Cap–and–Trade Funding. As discussed earlier in this report, the budget, as revised in August 2016, also includes $135 million in cap–and–trade discretionary spending for the Transit and Intercity Rail Capital Program and $10 million for the Active Transportation Program.


The budget plan includes total expenditures of $9.7 billion from various fund sources for Caltrans, a decrease of $1.2 billion (or 11 percent) from the 2015–16 level of expenditures. The decrease reflects (1) a reduction in available federal transportation funds and (2) the completion of most Proposition 1B (2006) projects administered by Caltrans. The budget provides roughly $2.9 billion for transportation capital outlay, $2.2 billion for local assistance, $1.8 billion for capital outlay support, and $1.6 billion for highway maintenance. The balance of the funding supports mass transportation and rail programs, transportation planning, and other programs.

Capital Outlay Support Program. The budget includes $1.8 billion and 9,512 full–time equivalent (FTE) staff to deliver highway capital outlay projects—a decrease of 191 FTEs from the 2015–16 level through attrition. The savings from the reduced FTEs are more than offset by an increase in funding to “true up” funding levels with actual staff costs, resulting in a net increase of $9 million from 2015–16.

Federal Bridge Load Rating. The budget provides $4.6 million in federal funds to help Caltrans determine bridge “load ratings”—a rating that specifies how much traffic a bridge can safely carry. Specifically, the funding will continue 26 limited–term positions as permanent positions and support various software improvements. The Federal Highway Administration requires Caltrans to develop load ratings on all state and local bridges in California. The budget also requires Caltrans to report to the Legislature by March 1, 2017 on its efforts to complete bridge load ratings.

High–Speed Rail Authority (HSRA)

The budget plan includes total expenditures of $1.7 billion for HSRA, roughly $1 billion above the level of expenditures in 2015–16. The increase primarily reflects the shifting of some HSRA workload and expenditures initially assumed to occur in 2015–16. The total expenditures include $1.2 billion in proceeds of bonds authorized by Proposition 1A (2008), as well as $32 million in federal funds. The budget plan also assumes that $500 million in cap–and–trade auction revenues will be continuously appropriated to the project in 2016–17.

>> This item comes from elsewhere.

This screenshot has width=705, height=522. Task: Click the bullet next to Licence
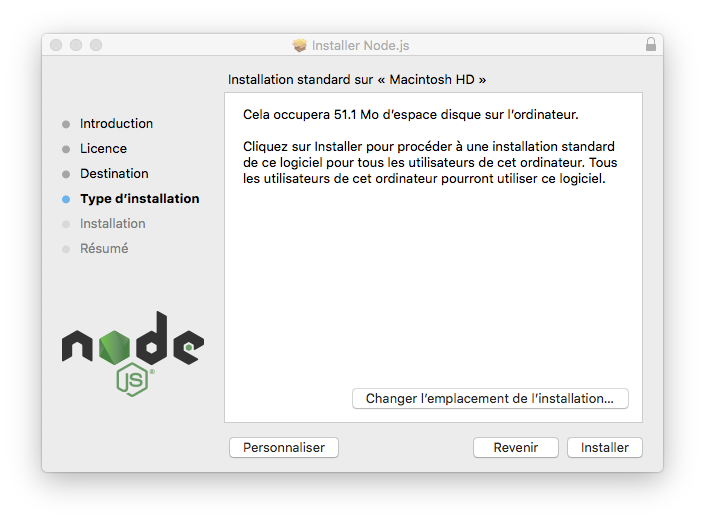[66, 149]
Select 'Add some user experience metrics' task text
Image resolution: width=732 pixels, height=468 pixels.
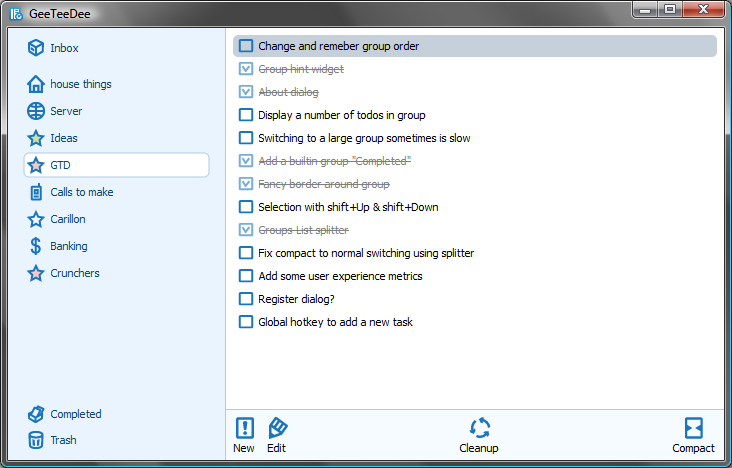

California Highway Patrol (CHP)

The budget provides $2.3 billion to fund CHP operations, about the same amount as in 2015–16. Nearly all of this funding is from the MVA, which derives the majority of its revenue from vehicle registration fees and driver license fees. The budget includes $30 million for site acquisition and preliminary plans for four CHP area office replacement projects (Hayward, El Centro, Ventura, and San Bernardino), as part of the administration’s ongoing plan to replace deficient CHP area offices.

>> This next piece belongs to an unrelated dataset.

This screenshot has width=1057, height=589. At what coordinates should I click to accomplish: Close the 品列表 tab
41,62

Department of Motor Vehicles (DMV)

The budget provides $1.1 billion for DMV operations, about the same amount as in 2015–16. Nearly all of this funding is from the MVA.

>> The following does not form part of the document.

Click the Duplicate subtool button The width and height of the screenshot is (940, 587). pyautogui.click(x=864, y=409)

Field Office Replacement Projects. The budget includes $5.6 million for various phases of four DMV field office replacement projects. Of this amount, $4.3 million is for the design phase of three DMV office replacement projects (Inglewood, Santa Maria, and Delano) approved by the Legislature in 2015–16. The remaining $1.3 million is for preliminary plans to initiate a fourth DMV field office replacement project in San Diego.

Self–Service Terminals. The budget includes an ongoing increase of $8 million for DMV to expand the use of self–service terminals, which allow DMV customers to process their vehicle registration renewal transactions at automated kiosks. Specifically, the DMV plans to place between 30 and 50 new terminals in businesses around the state (such as grocery stores or convenience stores), in order to provide greater access to DMV services. The budget package also requires DMV to report to the Legislature on the outcomes of expanding the number of terminals as well as the department’s long–term plan for the use of self–service terminals.